- **Supplied passage**
# # # #
This latest episode comes on the heels of that shock-and-awe TIME magazine breastfeeding cover last month, which had people up in arms for a multitude of reasons, and the Us Weekly item in March about Beyonce Knowles breastfeeding her newborn at a New York City restaurant. The common thread? That America freaks out any time boobs and breast milk make headlines, with many feeling obligated to weigh in with their thoughts, feelings and opinions on the matter. Begging the question … why?
The official military position is that the photo is an improper use of U.S. military uniforms. The women, Terran Echegoyen-McCabe and Christina Luna, posed for the picture as part of a photography series for a breastfeeding support group called Moms2Moms. Thing is, service members are not allowed to be pictured in uniform supporting a civilian cause. So the real issue is not that they breastfed in public or in uniform, but that they were photographed doing exactly that as part of a civilian initiative.
Still, the general public has taken the opportunity to argue over the non-issues (of course), with some comparing in-uniform public breastfeeding to urinating and defecating in public. Um … what?
At the risk of sounding like a broken record, I have to ask what I hope you’re all thinking: Who cares? I honestly cannot wrap my mind around the fact that people have so many (loud!) opinions when it comes to breastfeeding, and when and where and how it should be done. When did we start parenting by democracy? What happened to moms deciding what’s best and appropriate for themselves and their own children—without input from the peanut gallery?
# # # #
- **Work instructions**
1. Duplicate the part of the breastfeeding commentary that opens with the words containing "Still, the general" and closes with "the peanut gallery?".
2. Express as a JSON list of strings the part of the rows that opens with the line containing "Where should I click to: View" and closes with the line containing "pyautogui.click(x=360, y=644)", one string per line, leaving out blank lines.

- **Material for this exercise**
# # # #
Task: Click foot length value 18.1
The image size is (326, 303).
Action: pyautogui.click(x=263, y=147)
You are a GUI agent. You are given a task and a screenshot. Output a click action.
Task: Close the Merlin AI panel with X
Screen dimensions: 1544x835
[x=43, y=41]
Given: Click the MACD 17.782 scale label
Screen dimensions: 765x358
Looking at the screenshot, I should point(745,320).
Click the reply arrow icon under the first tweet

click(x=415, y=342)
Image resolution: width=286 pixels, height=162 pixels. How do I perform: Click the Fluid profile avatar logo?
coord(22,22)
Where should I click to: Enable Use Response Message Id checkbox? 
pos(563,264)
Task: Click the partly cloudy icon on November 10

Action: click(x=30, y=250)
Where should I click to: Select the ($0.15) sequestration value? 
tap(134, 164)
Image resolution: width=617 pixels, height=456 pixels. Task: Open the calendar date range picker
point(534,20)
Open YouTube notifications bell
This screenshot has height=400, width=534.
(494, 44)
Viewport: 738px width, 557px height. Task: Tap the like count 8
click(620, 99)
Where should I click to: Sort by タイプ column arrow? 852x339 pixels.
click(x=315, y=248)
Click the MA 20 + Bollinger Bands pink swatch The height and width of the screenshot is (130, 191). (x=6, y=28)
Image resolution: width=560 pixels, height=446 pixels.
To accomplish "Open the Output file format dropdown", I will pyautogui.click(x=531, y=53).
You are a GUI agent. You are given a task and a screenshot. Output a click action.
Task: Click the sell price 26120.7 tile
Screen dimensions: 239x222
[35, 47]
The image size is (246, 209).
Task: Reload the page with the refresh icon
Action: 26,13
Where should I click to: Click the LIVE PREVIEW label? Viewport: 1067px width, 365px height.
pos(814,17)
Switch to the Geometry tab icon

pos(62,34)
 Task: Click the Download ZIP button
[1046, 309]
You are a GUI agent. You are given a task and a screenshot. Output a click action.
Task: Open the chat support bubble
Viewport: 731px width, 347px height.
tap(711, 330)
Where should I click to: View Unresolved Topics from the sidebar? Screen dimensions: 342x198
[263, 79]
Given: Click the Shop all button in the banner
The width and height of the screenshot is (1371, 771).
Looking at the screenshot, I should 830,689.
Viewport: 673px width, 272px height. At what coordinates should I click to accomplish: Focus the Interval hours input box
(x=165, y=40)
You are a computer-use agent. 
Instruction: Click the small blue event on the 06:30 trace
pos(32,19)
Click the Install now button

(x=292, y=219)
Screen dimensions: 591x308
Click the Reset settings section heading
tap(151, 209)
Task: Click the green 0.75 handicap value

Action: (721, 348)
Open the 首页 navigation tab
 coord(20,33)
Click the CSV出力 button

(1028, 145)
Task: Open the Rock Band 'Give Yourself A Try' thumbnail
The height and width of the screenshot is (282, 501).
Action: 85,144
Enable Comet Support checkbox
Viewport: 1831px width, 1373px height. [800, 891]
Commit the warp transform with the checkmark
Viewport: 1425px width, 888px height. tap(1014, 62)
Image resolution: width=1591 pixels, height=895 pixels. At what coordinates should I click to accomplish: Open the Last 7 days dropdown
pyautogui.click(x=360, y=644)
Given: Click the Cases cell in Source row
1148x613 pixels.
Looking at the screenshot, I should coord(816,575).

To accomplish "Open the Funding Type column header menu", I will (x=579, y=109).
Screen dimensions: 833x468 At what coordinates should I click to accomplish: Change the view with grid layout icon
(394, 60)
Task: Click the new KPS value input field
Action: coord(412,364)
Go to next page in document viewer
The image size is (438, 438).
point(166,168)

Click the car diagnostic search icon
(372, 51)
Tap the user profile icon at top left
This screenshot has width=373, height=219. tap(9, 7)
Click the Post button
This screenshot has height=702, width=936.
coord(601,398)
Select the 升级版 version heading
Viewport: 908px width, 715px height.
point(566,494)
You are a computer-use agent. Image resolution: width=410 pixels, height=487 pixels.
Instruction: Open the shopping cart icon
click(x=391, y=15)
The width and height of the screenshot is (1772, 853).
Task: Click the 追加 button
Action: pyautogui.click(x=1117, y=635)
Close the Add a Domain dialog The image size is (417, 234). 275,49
# # # #
- **Solutions for each task**
1.
Still, the general public has taken the opportunity to argue over the non-issues (of course), with some comparing in-uniform public breastfeeding to urinating and defecating in public. Um … what?
At the risk of sounding like a broken record, I have to ask what I hope you’re all thinking: Who cares? I honestly cannot wrap my mind around the fact that people have so many (loud!) opinions when it comes to breastfeeding, and when and where and how it should be done. When did we start parenting by democracy? What happened to moms deciding what’s best and appropriate for themselves and their own children—without input from the peanut gallery?

2.
[
  "Where should I click to: View Unresolved Topics from the sidebar? Screen dimensions: 342x198",
  "[263, 79]",
  "Given: Click the Shop all button in the banner",
  "The width and height of the screenshot is (1371, 771).",
  "Looking at the screenshot, I should 830,689.",
  "Viewport: 673px width, 272px height. At what coordinates should I click to accomplish: Focus the Interval hours input box",
  "(x=165, y=40)",
  "You are a computer-use agent. ",
  "Instruction: Click the small blue event on the 06:30 trace",
  "pos(32,19)",
  "Click the Install now button",
  "(x=292, y=219)",
  "Screen dimensions: 591x308",
  "Click the Reset settings section heading",
  "tap(151, 209)",
  "Task: Click the green 0.75 handicap value",
  "Action: (721, 348)",
  "Open the 首页 navigation tab",
  " coord(20,33)",
  "Click the CSV出力 button",
  "(1028, 145)",
  "Task: Open the Rock Band 'Give Yourself A Try' thumbnail",
  "The height and width of the screenshot is (282, 501).",
  "Action: 85,144",
  "Enable Comet Support checkbox",
  "Viewport: 1831px width, 1373px height. [800, 891]",
  "Commit the warp transform with the checkmark",
  "Viewport: 1425px width, 888px height. tap(1014, 62)",
  "Image resolution: width=1591 pixels, height=895 pixels. At what coordinates should I click to accomplish: Open the Last 7 days dropdown",
  "pyautogui.click(x=360, y=644)"
]